**Source excerpt:**
-------------------------

In summary of what went wrong at my school, let me be clear: myself and the other adults in the school failed the kids in many, many ways. The school was poorly run. I lacked adequate training. We could have done any number of things better (especially around discipline) and it would have helped the situation. But I stand by my assertion that the largest cause of problems at the school was the home life of the children.
Let's examine the reasons Corey gives:
1. If we took the low-SES kids in Corey's school and put them in a well-funded affluent suburban school and took the high-SES kids and put them in Corey's school,then Corey's school would become a high-performing school and the rich affluent school would become a failing school. I agree. The differences between the schools are educationally superficial. Both schools are designed to educate middle-class kids, not low-SES kids.
Here's a better experiment. Take low-SES kids from their low-performing school nd place them in a school with improved instruction and classroom management and see if student achievement rises to the mean level of student performance. We already know the answer from Project Follow Through. Student achievement will improve to mean levels. Providing appropriate instruction matters quite a bit, more than anything else that's been researched. The only reason why a dispute exists today, is because the research is ignored, perhaps conveniently so. Maybe Corey can supply an answer.
2. Some low-SES kids can be successfully taught using in a selective private middle-class school; these students appeared to come from stable families. Again, I agree with Corey; there is a selection bias problem with this example. Some low-SES can access middle-class instruction in a middle-class school setting. Academic success breeds motivation and reduces behavioral problems, as does the presence of a supportive family. These kids are receiving appropriate instruction. Our concern is the kids who are not.
3. It's not possible to overcome home effects given current funding levels. I disagree. The correlation between school spending and student achievement is very low, scatterplot low. As Corey concedes there are quite a few schools where low-SES students have high academic achievement at today's funding levels. These counterexample don't prove the point, but they do disprove Corey's point. What does prove the point is, once again, Project Follow Through in which dozens of schools raised student achievement of low-SES levels with funding far below today's spending levels in a controlled experiment.

-------------------------

**Things to do:**
A – Set down, word for word, the part of the excerpt on low-SES students starting at "Here's a better" and ending at "supply an answer.".
B – Answer these questions from the excerpt on low-SES students:
(i) What does the writer name as the largest cause of problems at the school?
(ii) Which project does the writer cite as showing that student achievement rises to mean levels?
(iii) How does the writer describe the correlation between school spending and student achievement?
The records after this excerpt are not needed for any of the work here.

**Material provided:**

-------------------------

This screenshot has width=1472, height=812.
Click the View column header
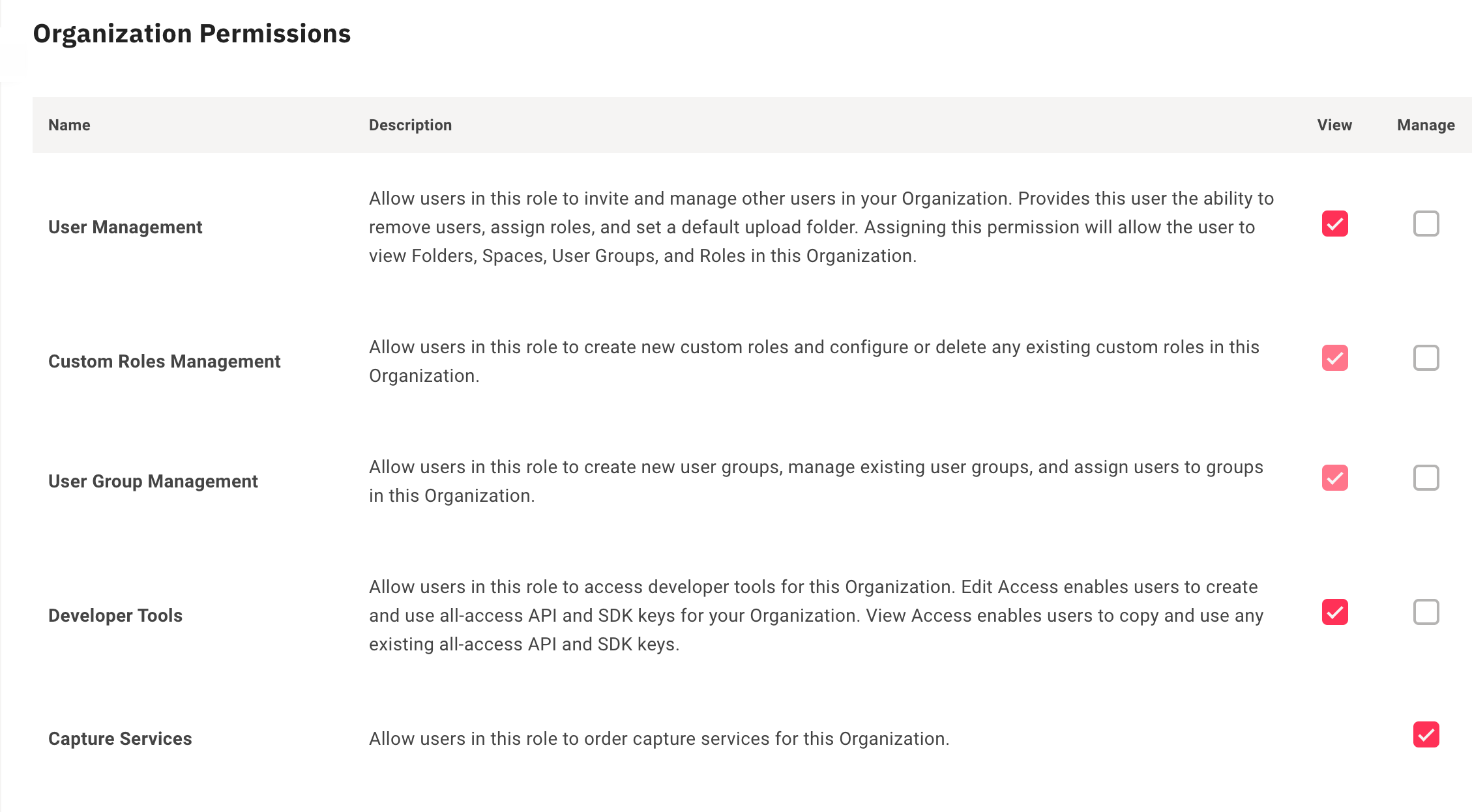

-------------------------

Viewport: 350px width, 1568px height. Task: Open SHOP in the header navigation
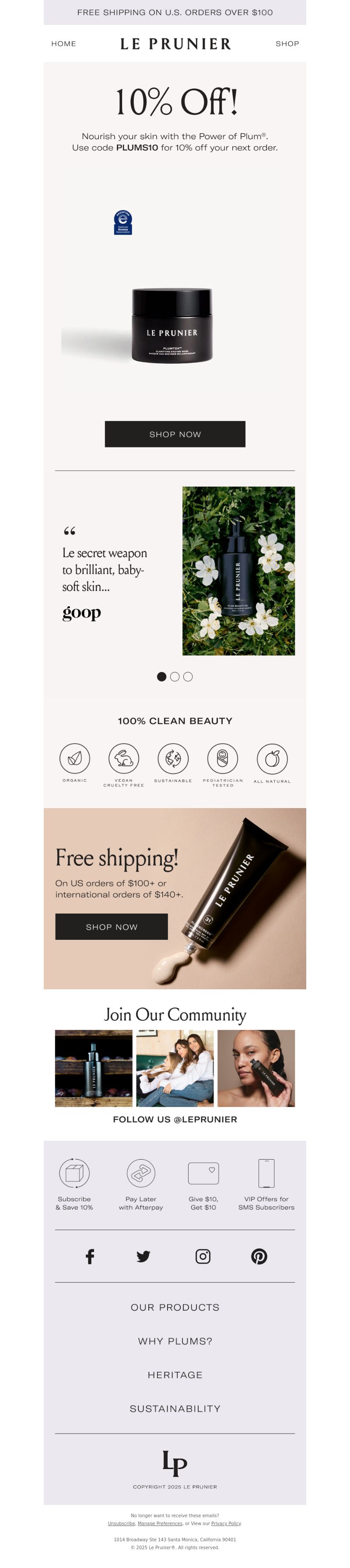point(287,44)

-------------------------

**Completed exercise:**
A –
Here's a better experiment. Take low-SES kids from their low-performing school nd place them in a school with improved instruction and classroom management and see if student achievement rises to the mean level of student performance. We already know the answer from Project Follow Through. Student achievement will improve to mean levels. Providing appropriate instruction matters quite a bit, more than anything else that's been researched. The only reason why a dispute exists today, is because the research is ignored, perhaps conveniently so. Maybe Corey can supply an answer.

B –
(i) The home life of the children.
(ii) Project Follow Through.
(iii) As very low, "scatterplot low."